===== Material provided =====

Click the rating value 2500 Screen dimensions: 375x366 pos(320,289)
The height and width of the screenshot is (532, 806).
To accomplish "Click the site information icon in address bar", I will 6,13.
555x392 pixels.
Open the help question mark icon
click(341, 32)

=====
===== Material provided =====

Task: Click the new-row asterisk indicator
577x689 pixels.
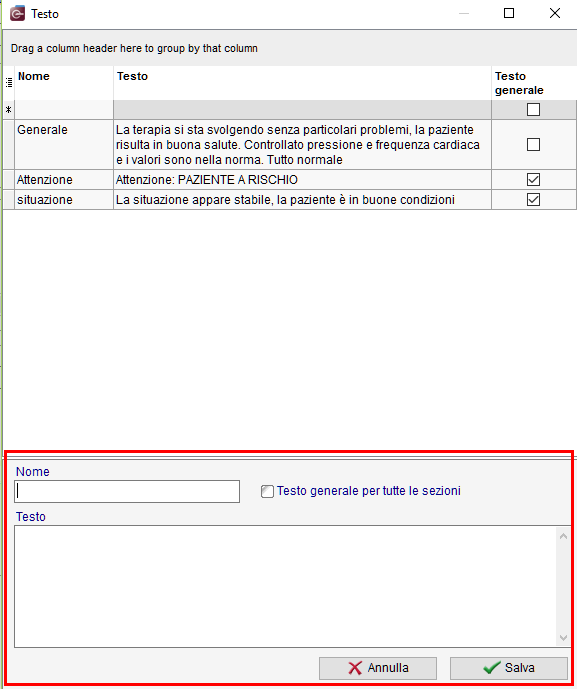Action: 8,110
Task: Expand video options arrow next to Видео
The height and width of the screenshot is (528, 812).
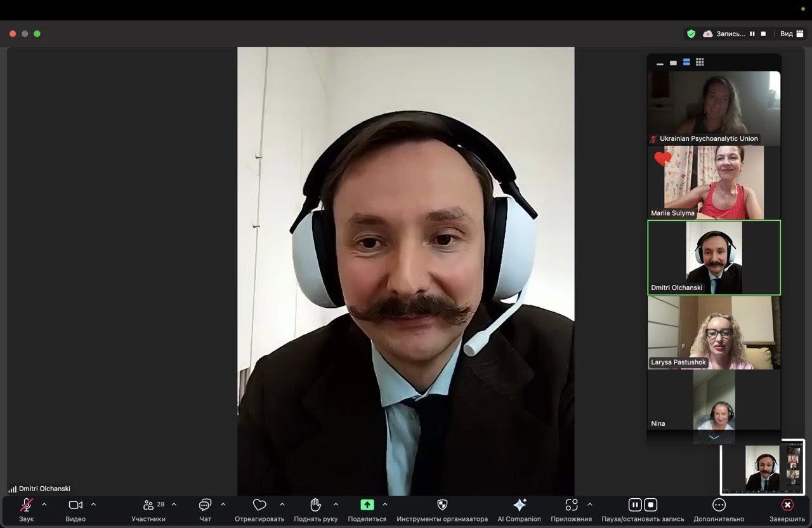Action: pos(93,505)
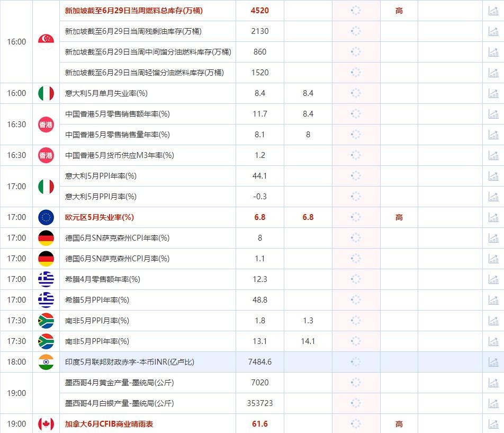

=====
===== Material provided =====

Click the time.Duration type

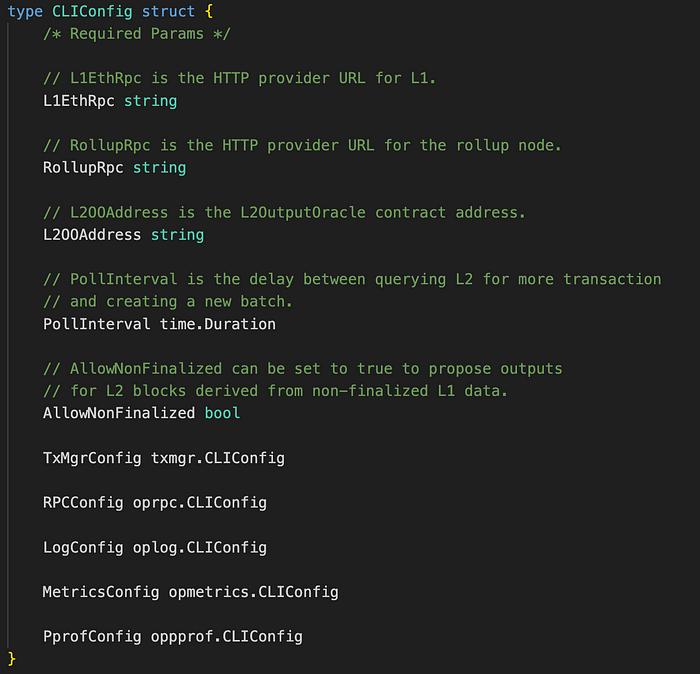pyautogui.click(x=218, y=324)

=====

● Exercise details: Every line in the listing that holds "Task" belongs in the answer.

● Answer space:
Task: Click the new-row asterisk indicator
Task: Expand video options arrow next to Видео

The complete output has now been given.